**Set of tasks**
**1.** Reproduce, verbatim, the records that begin at the line containing "Reset the Rest" and stop after the line containing "point(1067,478)". Return only those lines.
**2.** Resume the mailing-list discussion of applymask and instcombine from the point where it stops.
** start of Selected extract **
Neither solution eliminates the need for instcombine to be careful and consult
masks from time to time.

Perhaps I'm totally missing something.  Concrete examples would be helpful.
> and it'll need to take care to put the mask operand in the
> instructions it creates.
Or create a new applymask if it needs to generate new masks as the result of 
combining.
> With applymask, I believe instcombine wouldn't require any
> modifications, except things like "case ApplyMaskInst: break;" in
> a few places. Applymask makes masks in the IR so easy to reason
> about, most passes won't need to do any special reasoning.
I don't think this is quite right.  See the comment above.
> >> The syntax above is an idea for LLVM IR. SelectionDAG doesn't
> >> necessarily
> >> have to use the same approach.
> >
> > What do you mean by "ideal for LLVM IR?"  This looks very
much _not_
> > ideal to
> > me from a debugging standpoint.  It's difficult to understand.  It
took
> > me reading through the proposal a few times to grok what you are
talking
> > about.
** end of Selected extract **
** start of Dataset content **
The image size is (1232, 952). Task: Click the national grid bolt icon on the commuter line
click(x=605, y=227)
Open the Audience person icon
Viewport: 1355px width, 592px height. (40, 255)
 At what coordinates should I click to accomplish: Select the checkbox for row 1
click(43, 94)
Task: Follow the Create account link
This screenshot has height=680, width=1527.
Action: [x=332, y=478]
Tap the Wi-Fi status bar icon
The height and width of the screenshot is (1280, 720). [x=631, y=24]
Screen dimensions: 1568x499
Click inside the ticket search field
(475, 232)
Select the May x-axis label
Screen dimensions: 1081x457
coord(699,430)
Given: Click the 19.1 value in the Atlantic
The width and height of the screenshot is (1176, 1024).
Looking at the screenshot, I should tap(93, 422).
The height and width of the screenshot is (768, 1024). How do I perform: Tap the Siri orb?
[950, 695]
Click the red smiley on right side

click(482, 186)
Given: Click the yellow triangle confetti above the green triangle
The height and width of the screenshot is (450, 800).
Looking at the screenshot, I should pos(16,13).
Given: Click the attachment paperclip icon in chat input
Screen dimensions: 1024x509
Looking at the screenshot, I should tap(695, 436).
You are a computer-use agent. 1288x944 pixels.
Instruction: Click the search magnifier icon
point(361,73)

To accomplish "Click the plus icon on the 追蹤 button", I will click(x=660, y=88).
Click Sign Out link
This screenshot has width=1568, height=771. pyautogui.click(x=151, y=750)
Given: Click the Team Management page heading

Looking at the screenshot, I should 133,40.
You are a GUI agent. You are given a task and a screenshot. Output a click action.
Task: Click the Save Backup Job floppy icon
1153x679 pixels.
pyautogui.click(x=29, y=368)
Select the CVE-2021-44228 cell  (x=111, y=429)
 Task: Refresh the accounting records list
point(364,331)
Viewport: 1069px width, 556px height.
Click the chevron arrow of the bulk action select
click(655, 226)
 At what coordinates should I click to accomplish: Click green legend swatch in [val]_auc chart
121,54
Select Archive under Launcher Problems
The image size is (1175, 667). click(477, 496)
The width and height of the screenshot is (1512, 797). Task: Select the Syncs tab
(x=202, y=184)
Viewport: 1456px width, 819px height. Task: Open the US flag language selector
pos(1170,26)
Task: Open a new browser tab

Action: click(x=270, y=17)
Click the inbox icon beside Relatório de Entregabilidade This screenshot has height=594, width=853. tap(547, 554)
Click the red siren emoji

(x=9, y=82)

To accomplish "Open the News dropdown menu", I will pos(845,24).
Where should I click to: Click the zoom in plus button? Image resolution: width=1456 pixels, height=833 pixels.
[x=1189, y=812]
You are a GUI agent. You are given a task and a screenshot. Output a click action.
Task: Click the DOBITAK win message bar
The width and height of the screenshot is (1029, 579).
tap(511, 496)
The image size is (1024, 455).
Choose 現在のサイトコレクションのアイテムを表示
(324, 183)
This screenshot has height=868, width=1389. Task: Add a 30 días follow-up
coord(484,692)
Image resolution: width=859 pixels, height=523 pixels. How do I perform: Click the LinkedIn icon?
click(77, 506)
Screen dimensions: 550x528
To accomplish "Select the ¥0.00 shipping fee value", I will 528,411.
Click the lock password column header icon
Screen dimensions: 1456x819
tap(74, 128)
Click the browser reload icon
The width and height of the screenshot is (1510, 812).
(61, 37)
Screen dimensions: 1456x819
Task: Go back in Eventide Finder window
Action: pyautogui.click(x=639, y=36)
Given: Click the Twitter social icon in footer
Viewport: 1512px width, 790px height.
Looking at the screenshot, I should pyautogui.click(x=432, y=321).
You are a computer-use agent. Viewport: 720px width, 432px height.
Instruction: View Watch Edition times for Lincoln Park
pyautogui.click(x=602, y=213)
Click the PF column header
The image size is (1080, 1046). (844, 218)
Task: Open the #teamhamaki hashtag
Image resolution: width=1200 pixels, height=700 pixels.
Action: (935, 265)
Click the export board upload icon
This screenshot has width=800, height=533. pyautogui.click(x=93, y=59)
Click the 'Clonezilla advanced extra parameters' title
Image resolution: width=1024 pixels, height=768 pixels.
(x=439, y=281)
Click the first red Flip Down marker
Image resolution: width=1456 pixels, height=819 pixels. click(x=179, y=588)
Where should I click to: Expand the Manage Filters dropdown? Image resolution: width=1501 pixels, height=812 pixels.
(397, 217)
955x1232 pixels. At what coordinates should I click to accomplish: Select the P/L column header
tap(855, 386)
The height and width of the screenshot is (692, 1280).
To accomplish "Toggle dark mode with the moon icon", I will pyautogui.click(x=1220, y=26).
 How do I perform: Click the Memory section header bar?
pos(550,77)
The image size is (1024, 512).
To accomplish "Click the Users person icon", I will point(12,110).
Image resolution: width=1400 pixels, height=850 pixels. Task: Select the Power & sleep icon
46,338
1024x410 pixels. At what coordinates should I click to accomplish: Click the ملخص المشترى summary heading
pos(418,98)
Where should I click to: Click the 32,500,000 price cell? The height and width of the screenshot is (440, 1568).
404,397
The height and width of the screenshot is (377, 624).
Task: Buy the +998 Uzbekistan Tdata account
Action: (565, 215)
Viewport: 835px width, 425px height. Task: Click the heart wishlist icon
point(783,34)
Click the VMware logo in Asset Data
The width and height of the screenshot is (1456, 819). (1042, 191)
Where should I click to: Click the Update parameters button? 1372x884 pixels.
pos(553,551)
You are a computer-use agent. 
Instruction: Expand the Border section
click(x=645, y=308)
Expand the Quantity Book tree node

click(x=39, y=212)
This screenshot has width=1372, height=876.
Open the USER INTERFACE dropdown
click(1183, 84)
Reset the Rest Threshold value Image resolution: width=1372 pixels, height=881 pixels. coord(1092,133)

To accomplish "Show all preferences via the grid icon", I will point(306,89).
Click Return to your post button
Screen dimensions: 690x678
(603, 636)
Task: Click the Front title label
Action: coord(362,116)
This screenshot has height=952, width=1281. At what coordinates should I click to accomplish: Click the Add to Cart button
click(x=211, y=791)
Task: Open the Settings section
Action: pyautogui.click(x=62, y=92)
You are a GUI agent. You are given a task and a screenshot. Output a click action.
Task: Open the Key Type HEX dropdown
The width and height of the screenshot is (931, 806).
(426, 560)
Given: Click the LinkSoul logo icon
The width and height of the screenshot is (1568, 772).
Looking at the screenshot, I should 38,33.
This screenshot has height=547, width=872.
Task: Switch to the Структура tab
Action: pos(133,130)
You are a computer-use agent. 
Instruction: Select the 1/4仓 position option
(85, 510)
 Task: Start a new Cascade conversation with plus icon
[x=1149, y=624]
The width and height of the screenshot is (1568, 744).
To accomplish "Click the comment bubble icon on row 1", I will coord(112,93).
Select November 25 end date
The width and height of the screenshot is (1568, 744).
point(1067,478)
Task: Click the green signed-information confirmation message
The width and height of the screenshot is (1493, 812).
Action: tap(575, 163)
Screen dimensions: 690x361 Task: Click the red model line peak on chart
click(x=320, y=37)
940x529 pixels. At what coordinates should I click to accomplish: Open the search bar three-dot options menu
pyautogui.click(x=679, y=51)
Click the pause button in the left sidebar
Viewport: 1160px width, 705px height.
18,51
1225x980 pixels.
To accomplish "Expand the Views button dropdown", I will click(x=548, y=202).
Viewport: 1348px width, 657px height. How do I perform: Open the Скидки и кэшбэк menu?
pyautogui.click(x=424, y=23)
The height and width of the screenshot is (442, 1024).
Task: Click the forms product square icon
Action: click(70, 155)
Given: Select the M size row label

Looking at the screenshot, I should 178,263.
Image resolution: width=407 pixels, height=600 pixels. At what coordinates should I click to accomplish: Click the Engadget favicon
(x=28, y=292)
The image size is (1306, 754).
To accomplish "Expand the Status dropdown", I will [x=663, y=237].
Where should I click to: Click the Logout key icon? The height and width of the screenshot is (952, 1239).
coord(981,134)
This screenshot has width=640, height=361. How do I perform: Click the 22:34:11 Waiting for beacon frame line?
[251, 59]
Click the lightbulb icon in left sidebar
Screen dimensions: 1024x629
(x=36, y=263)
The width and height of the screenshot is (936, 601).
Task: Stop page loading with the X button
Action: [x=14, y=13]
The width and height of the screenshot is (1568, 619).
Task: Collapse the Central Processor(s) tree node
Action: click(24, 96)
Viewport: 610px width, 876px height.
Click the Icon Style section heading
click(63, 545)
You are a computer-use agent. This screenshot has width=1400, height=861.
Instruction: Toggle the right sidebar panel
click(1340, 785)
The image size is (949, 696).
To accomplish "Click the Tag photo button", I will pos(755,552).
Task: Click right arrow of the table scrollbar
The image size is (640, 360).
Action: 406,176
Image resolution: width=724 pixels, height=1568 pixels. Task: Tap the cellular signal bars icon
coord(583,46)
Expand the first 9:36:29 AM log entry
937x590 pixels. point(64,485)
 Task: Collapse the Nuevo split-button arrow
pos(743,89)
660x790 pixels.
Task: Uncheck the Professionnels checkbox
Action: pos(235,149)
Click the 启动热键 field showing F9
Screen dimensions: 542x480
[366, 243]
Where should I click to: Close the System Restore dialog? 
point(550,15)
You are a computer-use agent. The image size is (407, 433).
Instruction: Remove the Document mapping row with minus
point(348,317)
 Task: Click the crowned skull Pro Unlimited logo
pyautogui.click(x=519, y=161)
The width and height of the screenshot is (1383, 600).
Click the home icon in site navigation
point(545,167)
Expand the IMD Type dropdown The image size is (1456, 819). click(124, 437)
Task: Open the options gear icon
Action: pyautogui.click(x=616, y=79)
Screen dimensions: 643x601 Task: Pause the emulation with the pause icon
** end of Dataset content **
**Responses to the tasks**
**1.**
Reset the Rest Threshold value Image resolution: width=1372 pixels, height=881 pixels. coord(1092,133)

To accomplish "Show all preferences via the grid icon", I will point(306,89).
Click Return to your post button
Screen dimensions: 690x678
(603, 636)
Task: Click the Front title label
Action: coord(362,116)
This screenshot has height=952, width=1281. At what coordinates should I click to accomplish: Click the Add to Cart button
click(x=211, y=791)
Task: Open the Settings section
Action: pyautogui.click(x=62, y=92)
You are a GUI agent. You are given a task and a screenshot. Output a click action.
Task: Open the Key Type HEX dropdown
The width and height of the screenshot is (931, 806).
(426, 560)
Given: Click the LinkSoul logo icon
The width and height of the screenshot is (1568, 772).
Looking at the screenshot, I should 38,33.
This screenshot has height=547, width=872.
Task: Switch to the Структура tab
Action: pos(133,130)
You are a computer-use agent. 
Instruction: Select the 1/4仓 position option
(85, 510)
 Task: Start a new Cascade conversation with plus icon
[x=1149, y=624]
The width and height of the screenshot is (1568, 744).
To accomplish "Click the comment bubble icon on row 1", I will coord(112,93).
Select November 25 end date
The width and height of the screenshot is (1568, 744).
point(1067,478)

**2.**
>
> I said "idea", not "ideal" :-). But I just meant that
LLVM IR
> and SelectionDAG don't have to do the same thing.
Oops, sorry about the misread.  :)

I don't think SelectionDAG is really the issue.  The issue is how to reason 
about vector code and debug compilers.  In my experience, explicit is 
usually the better way to go for maintainability.
> > How do you define "significant impact?"  Compile time? 
Development
> > effort?
> > Transition pain?  All of the above?  More?
>
> With mask operands, many passes will need to explicitly check for
> masks even if they don't care and just want to be conservatively
> correct.
If passes need to worry about masks for correctness, that doesn't change
with the representation of masks.  That's a program dataflow issue and
applies
no matter how it's represented.
> With applymask, passes will often be able to operate on masked IR
> just as aggressively as non-masked IR.
And they should be able to do so with any other representation as well.  The 
compiler needs to maintain semantics, not syntax.
> > If y'all agree with this premise, it seems to me that we want to
support
> > such architectures in as straightforward a way as possible so as to
> > minimize
> > future pain when we're all writing complex and beautiful vector
hacks.
> > :)
>
> I think we basically agree here :-). For me, that applymask
> simplifies the reasoning that optimizers must do for masked
> instructions is a large part of what motivates it for
> consideration.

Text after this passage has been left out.